Les 1er et 2 février 2010, la bibliothèque nationale du Luxembourg (BNL) a accueilli la 7e conférence du réseau européen Communia. Au cœur des débats, la question du domaine public numérique. Que ce soit pour le patrimoine culturel ou pour les résultats de recherches scientifiques, l’enjeu est de trouver un équilibre entre la protection des droits d’auteurs et la démocratisation de l’accès à l’information et à la culture.
Cette conférence du réseau européen Communia a été cofinancée par la Commission européenne dans le cadre du programme eContentplus qui soutient ce projet européen. Le projet devrait se conclure à l’été 2010 et l’objectif était d’arriver à faire émerger, par l’analyse et le débat, des orientations politiques à destination des différents acteurs, qu’ils soient publics ou privés.
Un des fruits de ce projet, qui était au cœur de cette journée, est le Manifeste pour le Domaine public qui a été officiellement lancé le 25 janvier 2010.
Hôte de ce séminaire, la directrice de la BNL, Monique Kieffer, a souligné l’impact de la révolution numérique sur le patrimoine culturel par la tâche qui est confiée entre autres aux bibliothèques, archives et musées : numériser ce patrimoine parfois sur le point d’être perdu, trouver des modalités pour assurer la durabilité du patrimoine numérisé, le rendre accessible, trouver dans cette accessibilité l’équilibre entre les intérêts des auteurs, éditeurs et fournisseurs d’Internet d’un côté, et le droit démocratique de l’accès des citoyens à la culture de l’autre. Dans un tel contexte, les bibliothèques notamment doivent rester techniquement performantes et soutenues en cela par les autorités publiques. Europeana, la bibliothèque digitale européenne, montre la voie.

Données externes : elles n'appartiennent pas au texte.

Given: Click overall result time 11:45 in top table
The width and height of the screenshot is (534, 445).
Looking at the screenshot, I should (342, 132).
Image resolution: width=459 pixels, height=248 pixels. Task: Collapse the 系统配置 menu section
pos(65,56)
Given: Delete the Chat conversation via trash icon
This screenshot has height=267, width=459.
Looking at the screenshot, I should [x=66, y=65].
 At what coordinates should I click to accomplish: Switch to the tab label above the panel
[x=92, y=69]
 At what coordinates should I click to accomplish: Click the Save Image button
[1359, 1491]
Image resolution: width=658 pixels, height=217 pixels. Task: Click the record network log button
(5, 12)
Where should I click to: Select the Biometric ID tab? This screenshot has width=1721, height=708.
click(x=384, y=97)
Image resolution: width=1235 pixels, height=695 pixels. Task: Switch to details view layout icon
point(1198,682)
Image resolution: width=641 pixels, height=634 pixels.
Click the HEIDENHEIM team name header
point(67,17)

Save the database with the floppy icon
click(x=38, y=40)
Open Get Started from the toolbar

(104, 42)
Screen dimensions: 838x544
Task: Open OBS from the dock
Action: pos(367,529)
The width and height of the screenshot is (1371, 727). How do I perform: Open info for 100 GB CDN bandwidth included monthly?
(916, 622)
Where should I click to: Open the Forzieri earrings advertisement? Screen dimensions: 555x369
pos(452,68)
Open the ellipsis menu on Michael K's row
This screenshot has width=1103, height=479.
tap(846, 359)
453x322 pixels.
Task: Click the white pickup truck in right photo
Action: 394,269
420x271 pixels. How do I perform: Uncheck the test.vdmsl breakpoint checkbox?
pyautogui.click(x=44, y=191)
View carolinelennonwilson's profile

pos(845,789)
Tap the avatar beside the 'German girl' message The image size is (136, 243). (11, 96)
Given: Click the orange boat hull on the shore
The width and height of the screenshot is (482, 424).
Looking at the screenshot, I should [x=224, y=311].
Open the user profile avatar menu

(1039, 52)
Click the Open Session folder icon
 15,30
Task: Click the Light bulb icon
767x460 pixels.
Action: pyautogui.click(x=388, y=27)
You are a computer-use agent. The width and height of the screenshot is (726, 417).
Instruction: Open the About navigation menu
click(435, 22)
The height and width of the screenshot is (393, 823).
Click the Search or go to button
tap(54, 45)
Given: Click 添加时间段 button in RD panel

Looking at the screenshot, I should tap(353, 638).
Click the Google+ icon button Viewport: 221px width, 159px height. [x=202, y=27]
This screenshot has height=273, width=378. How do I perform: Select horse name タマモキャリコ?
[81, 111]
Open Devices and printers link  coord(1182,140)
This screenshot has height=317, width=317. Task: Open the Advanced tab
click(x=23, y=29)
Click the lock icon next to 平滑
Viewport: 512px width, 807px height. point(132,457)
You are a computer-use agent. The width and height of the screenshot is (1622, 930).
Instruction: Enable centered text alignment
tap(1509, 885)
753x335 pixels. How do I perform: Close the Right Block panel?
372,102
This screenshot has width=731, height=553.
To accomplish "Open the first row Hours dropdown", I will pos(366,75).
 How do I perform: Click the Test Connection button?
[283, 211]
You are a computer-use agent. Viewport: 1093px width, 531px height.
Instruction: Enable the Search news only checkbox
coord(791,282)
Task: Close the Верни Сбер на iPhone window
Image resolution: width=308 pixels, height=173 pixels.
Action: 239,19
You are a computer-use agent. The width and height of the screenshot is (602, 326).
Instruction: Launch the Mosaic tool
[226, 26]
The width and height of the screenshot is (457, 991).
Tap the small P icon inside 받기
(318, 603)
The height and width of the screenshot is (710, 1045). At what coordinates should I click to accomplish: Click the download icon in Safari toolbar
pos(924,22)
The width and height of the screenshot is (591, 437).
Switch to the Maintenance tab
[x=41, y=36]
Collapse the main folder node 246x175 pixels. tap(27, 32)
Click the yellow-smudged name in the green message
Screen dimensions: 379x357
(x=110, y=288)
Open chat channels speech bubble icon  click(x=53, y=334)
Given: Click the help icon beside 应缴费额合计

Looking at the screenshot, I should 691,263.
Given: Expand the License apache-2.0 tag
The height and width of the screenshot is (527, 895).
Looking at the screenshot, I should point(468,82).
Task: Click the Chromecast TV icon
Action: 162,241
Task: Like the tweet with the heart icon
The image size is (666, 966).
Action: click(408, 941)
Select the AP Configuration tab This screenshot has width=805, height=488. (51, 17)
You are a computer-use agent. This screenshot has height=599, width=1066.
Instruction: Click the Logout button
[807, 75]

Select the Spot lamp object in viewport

Maximilian Herberger, de l’Université de la Sarre a insisté dans sa brève introduction sur la nécessité de trouver la voie d’une nouvelle réflexion sur le domaine public. Pour ce faire, il faut pouvoir instaurer un dialogue entre des parties prenantes que tout oppose parfois, et aussi approcher des environnements qui ne comprennent pas que l’idée du domaine public est utile.
Jill Cousins, d’Europeana, a salué le réseau Communia pour son approche, qui est celle des utilisateurs. Quant à elle, partisane du domaine public, elle s’est mise dans la peau des institutions culturelles qui offrent une perspective différente, même si personne dans les institutions culturelles ne conteste l’idée de domaine public. Comme Communia avec son manifeste, Europeana est en train de rédiger, non sans rencontrer quelques obstacles, une "Charte pour le domaine public". Alors que Jill Cousins qualifie le manifeste rédigé par Communia "d’appel aux armes", la charte d’EUROPEANA a avant tout avant tout pour intention d’exercer "une pression morale".
Au cours du processus de rédaction, les acteurs de la bibliothèque numérique européenne n’ont en effet pas apprécié des thèses du genre "le domaine public est la règle, le droit d’auteur l’exception", comme c’est écrit dans le manifeste de Communia et dans le projet de texte d’Europeana. La colère des institutions culturelles qui fournissent le contenu d’Europeana ne se dirigeait pas contre l’idée de domaine public, mais contre les conséquences financières que certaines des idées promues pourraient avoir sur le plan financier car elles doivent beaucoup investir pour pouvoir numériser leur patrimoine.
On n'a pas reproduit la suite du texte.